Elsa Newman’s sons visited her this weekend. She sees them once a year, by court order, and this was the time.
I hear that the first visit, on Saturday, went reasonably well. Elsa arrived in the visiting room and set out chairs for herself and the two boys. When they arrived in the company of the father, [an adult is necessary, in order for minors to visit this prison] he forbade the boys to sit until he had retrieved a chair for himself. Then they were permitted to seat themselves. Their chairs were close to Elsa, and she was able to touch them, pat a hand, rub the back of the younger one and write on his back, “I love you.” This latter came from an old game she used to play with them in earlier years and more pleasant settings: she would write a word on their back, and they tried to figure out what she was writing. So the “I love you” was a familiar game to the younger boy.
At this first visit, the younger boy was chatty and liked touching his mother–hand, arm, kiss or hug, as is quite appropriate for a child of his age. The older boy was quiet until he began to talk…and then he talked and talked and talked, as if he wanted to fit in a year’s worth of conversation. This went on until his father finally turned to him and said, “Will you shut up?” Whereupon the boy did exactly that.

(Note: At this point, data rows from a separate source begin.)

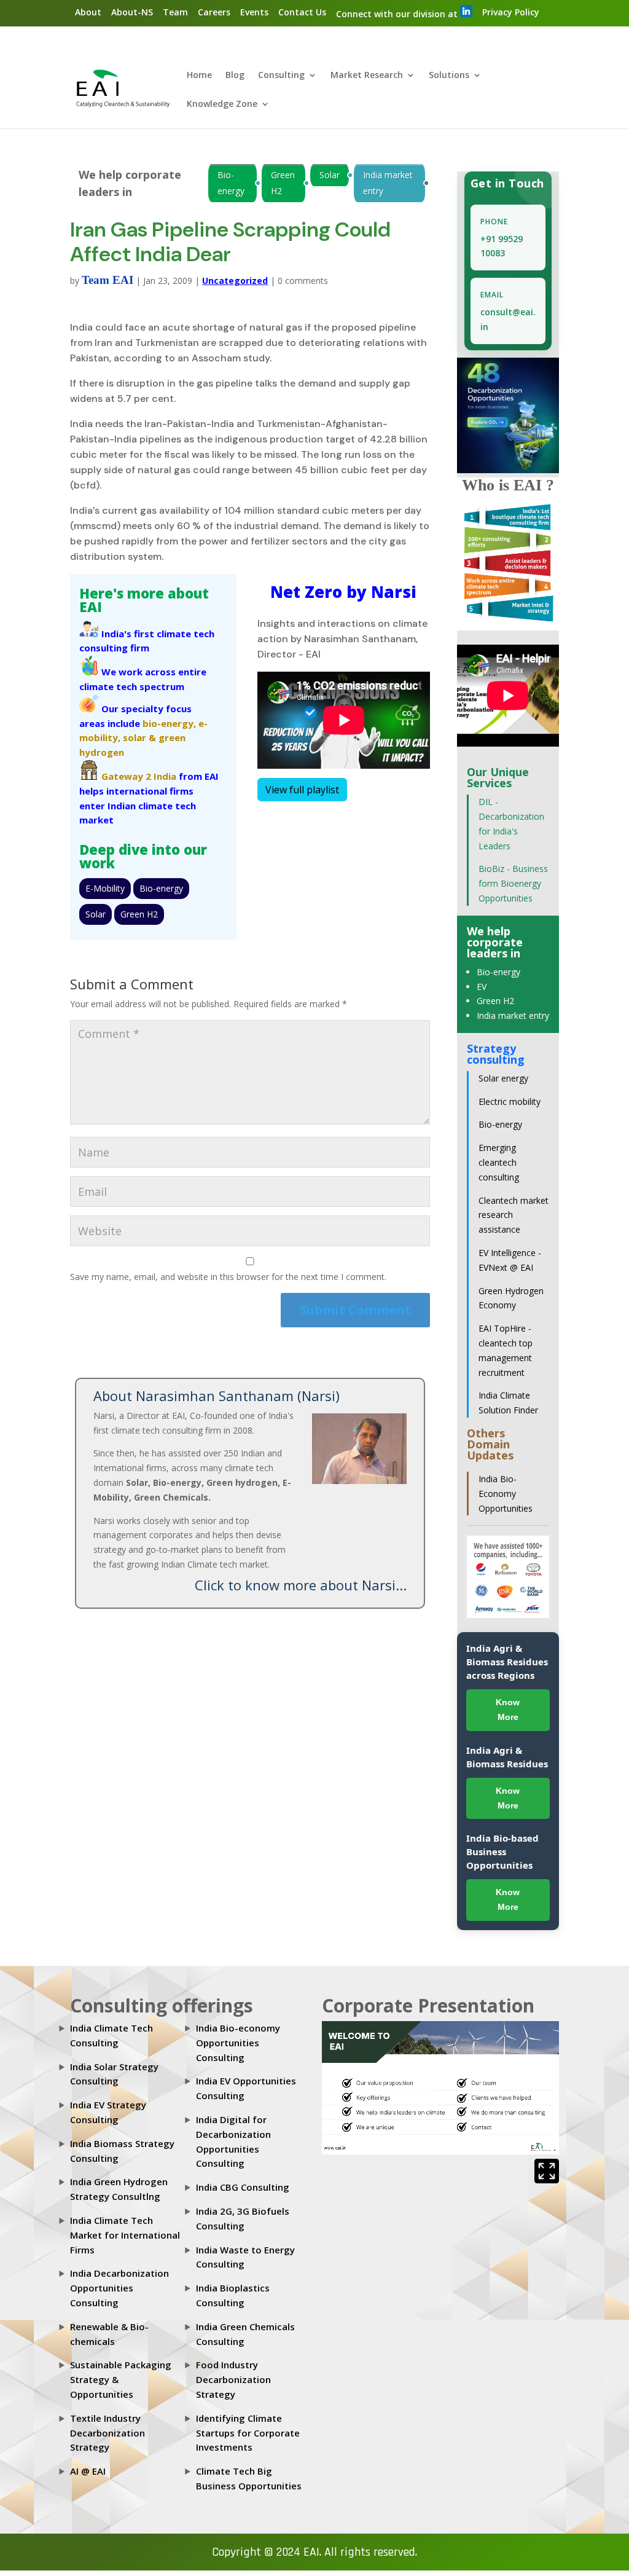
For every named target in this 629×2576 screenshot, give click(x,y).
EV (481, 986)
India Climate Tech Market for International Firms (125, 2235)
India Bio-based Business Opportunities (502, 1851)
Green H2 (283, 183)
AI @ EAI (88, 2471)
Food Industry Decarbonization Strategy (233, 2379)
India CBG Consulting (242, 2187)
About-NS (132, 12)
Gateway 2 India (138, 776)
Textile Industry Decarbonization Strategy (107, 2433)
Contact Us (302, 12)
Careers (214, 12)
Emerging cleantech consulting (499, 1162)
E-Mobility (105, 888)
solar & (139, 737)
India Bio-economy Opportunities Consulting (238, 2043)
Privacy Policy (510, 12)
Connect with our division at (398, 14)
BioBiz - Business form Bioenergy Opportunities (513, 883)
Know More (508, 1709)
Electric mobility (510, 1101)
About (88, 12)
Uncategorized (235, 280)
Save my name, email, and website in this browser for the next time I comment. (228, 1276)
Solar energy (503, 1078)
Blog (234, 75)
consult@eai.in (508, 319)
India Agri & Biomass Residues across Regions (507, 1661)
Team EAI (107, 279)
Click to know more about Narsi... (301, 1585)
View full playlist (302, 789)
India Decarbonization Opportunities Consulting (119, 2288)
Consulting (281, 75)
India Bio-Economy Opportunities (506, 1493)
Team (175, 12)
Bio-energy (230, 183)
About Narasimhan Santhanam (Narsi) (216, 1395)
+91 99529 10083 (501, 246)
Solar (329, 175)
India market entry (388, 183)
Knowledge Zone (222, 104)
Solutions (449, 75)
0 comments (303, 280)
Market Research (366, 75)
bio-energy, (169, 723)
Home (199, 75)
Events (254, 12)
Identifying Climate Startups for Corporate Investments (248, 2433)
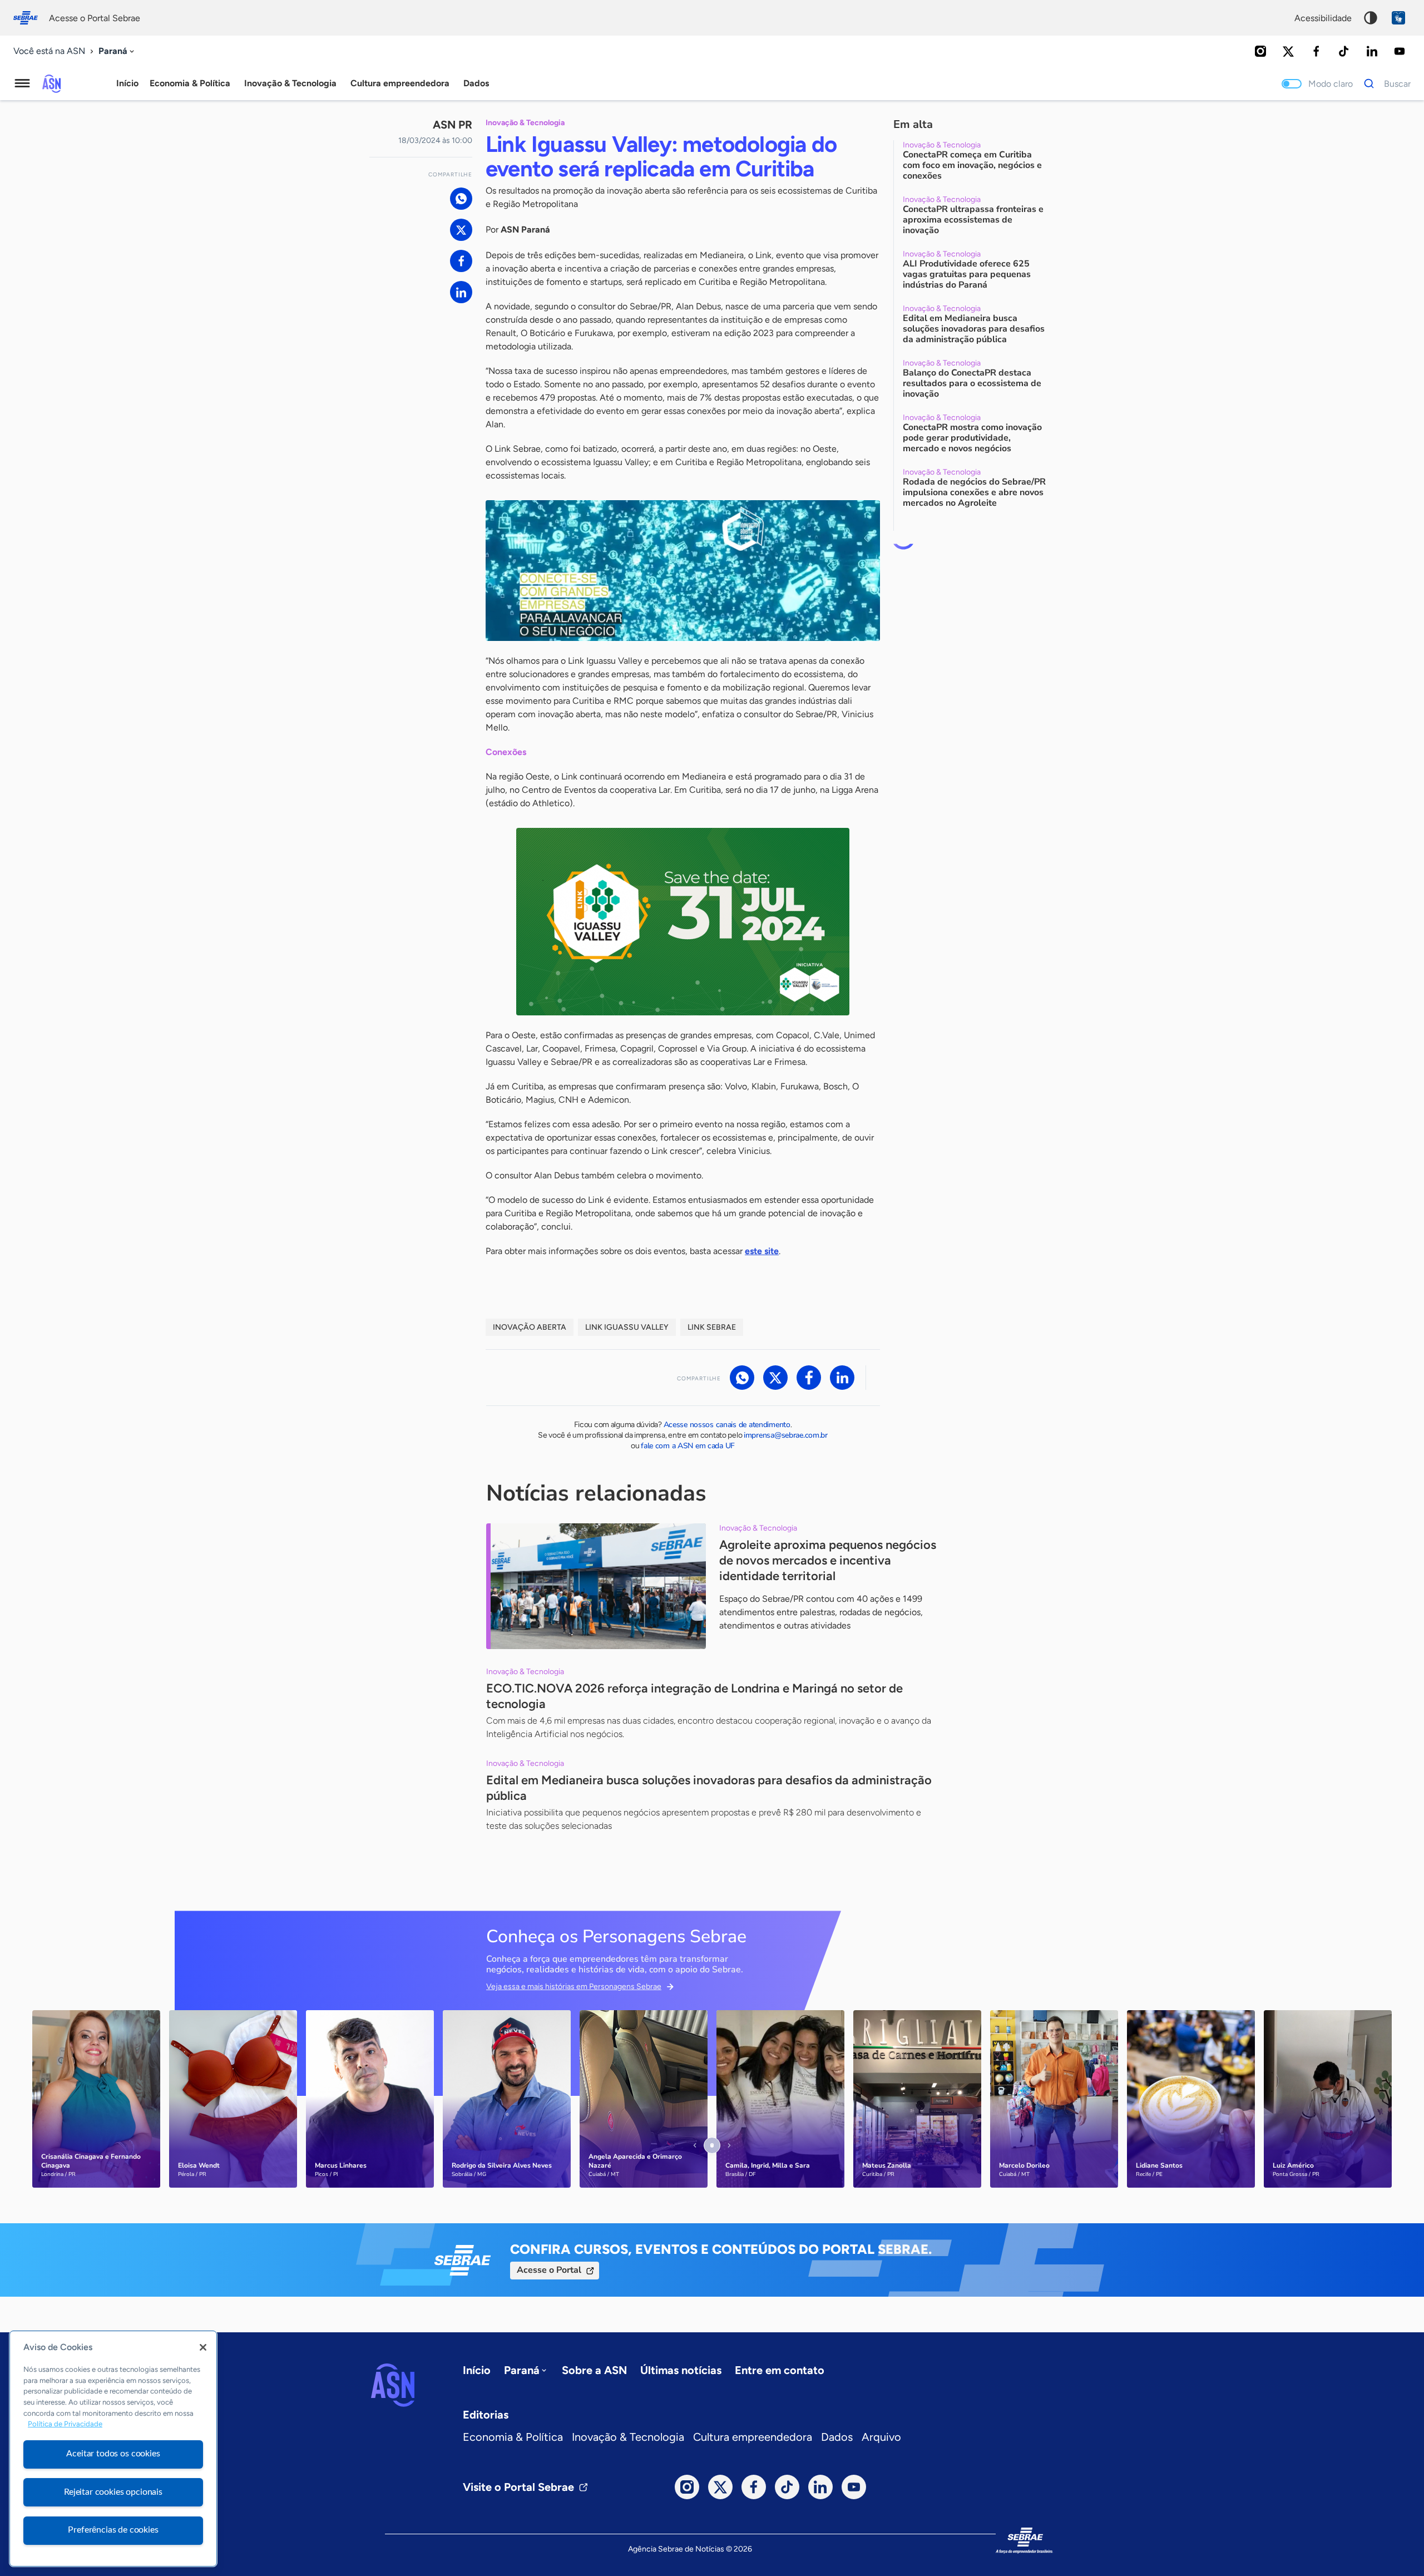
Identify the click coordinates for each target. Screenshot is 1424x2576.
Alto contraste (1370, 18)
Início (127, 83)
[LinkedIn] (1372, 51)
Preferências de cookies (113, 2529)
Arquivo (881, 2437)
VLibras (1398, 18)
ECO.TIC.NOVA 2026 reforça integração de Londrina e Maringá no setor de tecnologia (694, 1696)
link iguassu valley (627, 1327)
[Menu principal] (22, 83)
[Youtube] (1399, 51)
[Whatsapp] (461, 198)
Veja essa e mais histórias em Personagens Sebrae (573, 1986)
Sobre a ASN (594, 2370)
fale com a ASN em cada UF (688, 1445)
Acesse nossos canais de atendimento (727, 1424)
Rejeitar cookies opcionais (113, 2492)
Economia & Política (513, 2437)
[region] (113, 2448)
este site (762, 1251)
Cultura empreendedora (752, 2437)
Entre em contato (779, 2370)
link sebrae (712, 1327)
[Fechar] (203, 2347)
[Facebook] (1316, 51)
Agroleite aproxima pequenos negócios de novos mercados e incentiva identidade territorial (827, 1560)
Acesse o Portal (549, 2270)
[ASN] (392, 2385)
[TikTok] (1344, 51)
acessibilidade (1323, 18)
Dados (837, 2437)
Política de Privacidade (65, 2424)
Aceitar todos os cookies (113, 2453)
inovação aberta (529, 1327)
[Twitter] (1288, 51)
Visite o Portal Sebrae (518, 2487)
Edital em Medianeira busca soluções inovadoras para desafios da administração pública (709, 1788)
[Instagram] (1260, 51)
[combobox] (117, 51)
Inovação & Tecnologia (628, 2437)
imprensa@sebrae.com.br (786, 1435)
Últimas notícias (680, 2370)
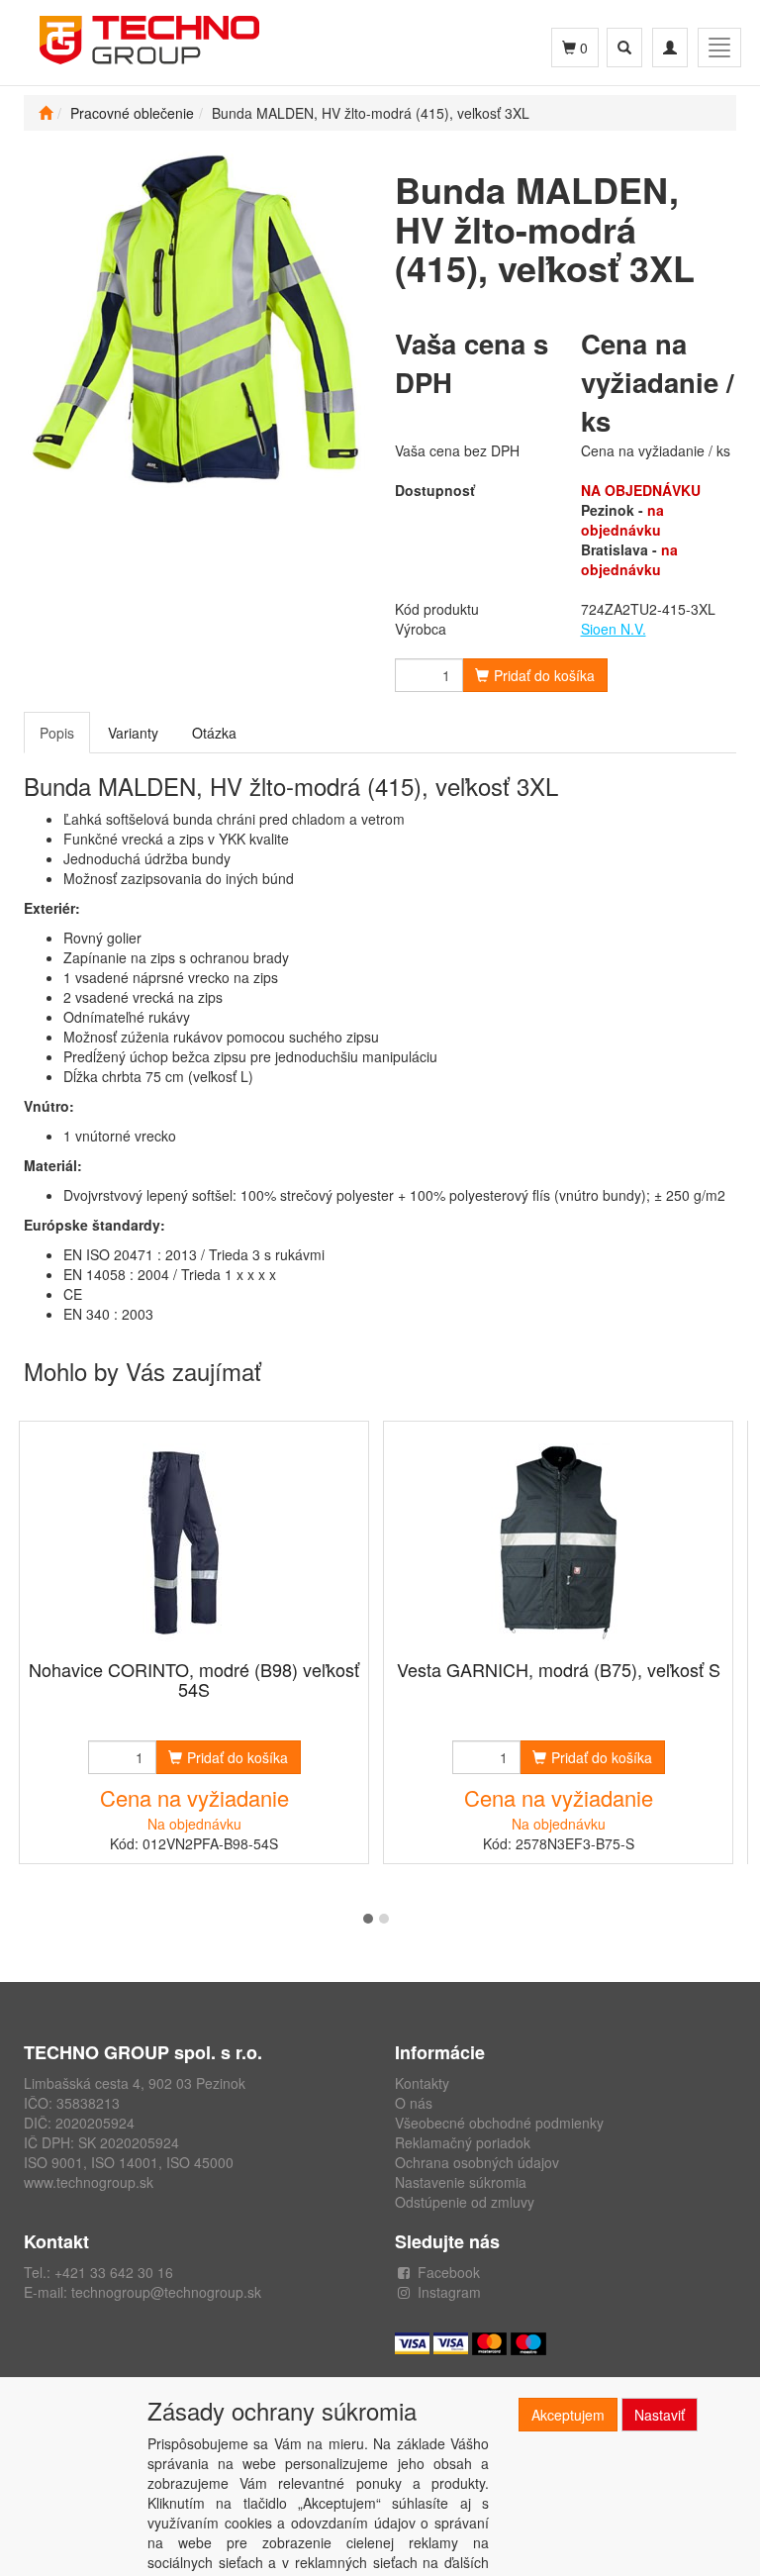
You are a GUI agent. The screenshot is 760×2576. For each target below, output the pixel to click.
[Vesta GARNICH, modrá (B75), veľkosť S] (558, 1541)
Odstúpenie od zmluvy (464, 2202)
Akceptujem (568, 2415)
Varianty (133, 733)
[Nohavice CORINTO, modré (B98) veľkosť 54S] (194, 1541)
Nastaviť (659, 2415)
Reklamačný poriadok (462, 2142)
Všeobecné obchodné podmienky (499, 2122)
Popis (57, 733)
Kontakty (422, 2083)
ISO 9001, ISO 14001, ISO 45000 (129, 2162)
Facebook (449, 2272)
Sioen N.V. (613, 629)
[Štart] (45, 113)
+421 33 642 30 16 (113, 2272)
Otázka (214, 733)
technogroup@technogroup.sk (166, 2292)
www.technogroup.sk (88, 2182)
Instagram (449, 2292)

The next day, however, the visit went quite differently. The father and two sons arrived first. This time the visitors arrived in the visiting room before Elsa did. The father had already set up chairs, placing his in such a way that he was sort of between Elsa and the boys. Defeat and despair seemed to show in every line of their bodies. Older boy is tall and strong–a weight lifter, with considerable upper body strength, and he is handsome, but he walked slouched and hunched almost as if broken by something that had happened since the last visit. They could no longer touch their mother…pat her hand…or offer her a kiss on the cheek. And indeed, on this second day of the weekend, they seemed not the be much interested in her. The younger boy would not talk to her–or talked very little. He veered away from his father and seemed to cling to his older brother, as if for safety from the man who sat between him and his mother. The older boy also was quiet.
At one point, Elsa’s younger son, to entertain himself? Or because he was uncomfortable? began to tap on his brother’s thigh, as if playing the piano. Elsa patted her own thigh. “You can play the piano here,” she said. The boy shook his head, as if he dared not come near her.
Then–and this is what caused me to ask the question in the title of this piece–AS though he had grown weary of visitation by court order, the father suddenly stood, an hour before the visit should have ended. “Are you ready to go?” he demanded of the two boys. They did not answer. They remained seated.
“Come on. Let’s go,” said the man. The boys stood obediently and–heads down–trucked after him.
Elsa, helpless, watched them go, deprived of the hour that would have given her even a few more precious memories to strengthen her until she sees them again–in another year.
What shall we say of this man? What kind of man is this–to thus deprive his children’s mother of that single, precious hour?
In words I think Elsa might have used: “I pray G-d you never have to have visits from your children in prison.”